Pendant que la Caldécie se demande ce que sont ces vaisseaux fantômes qui naviguent non loin de ses côtes…
… à l’autre bout du monde, on se réjouit. A Mitris, capitale Kinosh, c’est l’effervescence. On y rencontre Azalon, l’autre narrateur de ce récit à deux voix, qui apprend la bonne nouvelle :
L’aube effleurait à peine le ciel, parant les nuages d’un liseré d’or, faisant pâlir les étoiles, lorsque Anton pénétra dans ma chambre.
« Pardonnez mon intrusion, sieur Azalon…
— Par la Dame, Anton, s’il n’y a pas le feu à la maison, tu vas regretter de m’avoir réveillé ! »
Je m’étirai et replaçai mes coussins pour m’asseoir dos à la tête de lit. En voyant la mine déconfite de mon valet je regrettai aussitôt mes paroles trop acerbes. Encore captif des brumes du sommeil, j’avais oublié comment son ancien maître traitait ce serviteur. La balafre qui lui barrait le visage me le rappelait pourtant tous les jours. Je repris, d’un ton plus doux :
« Allons Anton, ne te fais pas prier, qu’y a-t-il de si urgent qui ne puisse attendre le déjeuner ?
— C’est que vous m’aviez demandé de vous prévenir dès que nous aurions des nouvelles… »
Malgré son air contrit et encore apeuré, un demi-sourire soulevait les coins de sa bouche. Je compris subitement et me réveillai tout à fait.
« Les bateaux ? Les bateaux ont trouvé quelque chose ? »
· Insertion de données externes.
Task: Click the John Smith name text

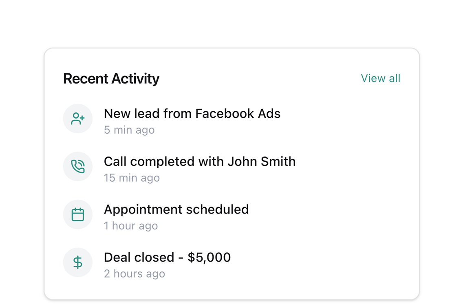Action: point(262,161)
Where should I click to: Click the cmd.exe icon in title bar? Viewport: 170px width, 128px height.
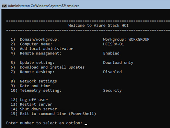[4, 6]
Anton hocha la tête. Il savait combien je me passionnais pour cette mission d’exploration. Il faut dire que j’étais membre de la Société des technologues, qui avait conçu les navires de nouvelle génération, sensément capables de braver le gyre niché au cœur de l’océan. Piètre concepteur, j’étais en revanche un éminent spécialiste de la faune et de la flore. Qui pouvait imaginer quelles créatures étranges les aventuriers allaient rapporter de leur voyage ?
« Dois-je faire apporter un en-cas, sieur ? »
Tout à mon excitation, j’avais presque oublié la présence d’Anton. Je pris conscience que je m’étais redressé, à moitié nu, et le congédiais d’un geste. J’avais autre chose à faire que de manger. Je hélai Anton alors qu’il refermait la porte.
« Excuse-moi auprès de Martha. Je serai absent une bonne partie de la journée. »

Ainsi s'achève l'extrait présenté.